Thanks for the inspiration of other answers!

if you want after the comma there is only 0 for the round, try this:

extension Double {
func isInteger() -> Any {
let check = floor(self) == self
if check {
return Int(self)
} else {
return self
}
}
}

let toInt: Double = 10.0
let stillDouble: Double = 9.12

print(toInt.isInteger) // 10
print(stillDouble.isInteger) // 9.12

Swift 4 Best Way

This is what worked for me to round to 2 decimal places


let val = round(100 * scale) / 100

In iOS 15 / macOS 12 new inline number formatters have been introduced.

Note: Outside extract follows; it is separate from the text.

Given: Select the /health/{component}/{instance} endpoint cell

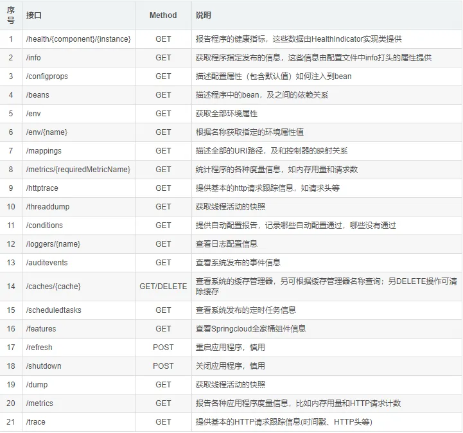Looking at the screenshot, I should [78, 39].
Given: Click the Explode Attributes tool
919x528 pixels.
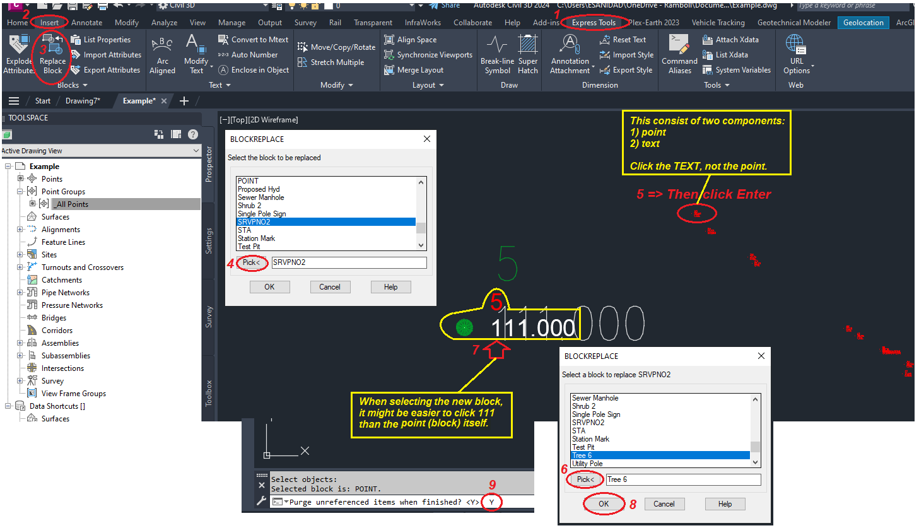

Without any rounding rule it rounds like *taught in school*. The syntax

let value = 1.543240
let rounded = value.formatted(.number.precision(.fractionLength(2))))

rounds down to 1.54 and

let value = 1.545240
let rounded = value.formatted(.number.precision(.fractionLength(2))))

rounds up to 1.55, `fractionLength` specifies the number of fractional digits

To force rounding down add a rounding rule


let rounded = value.formatted(.number.rounded(rule: .down).precision(.fractionLength(2))))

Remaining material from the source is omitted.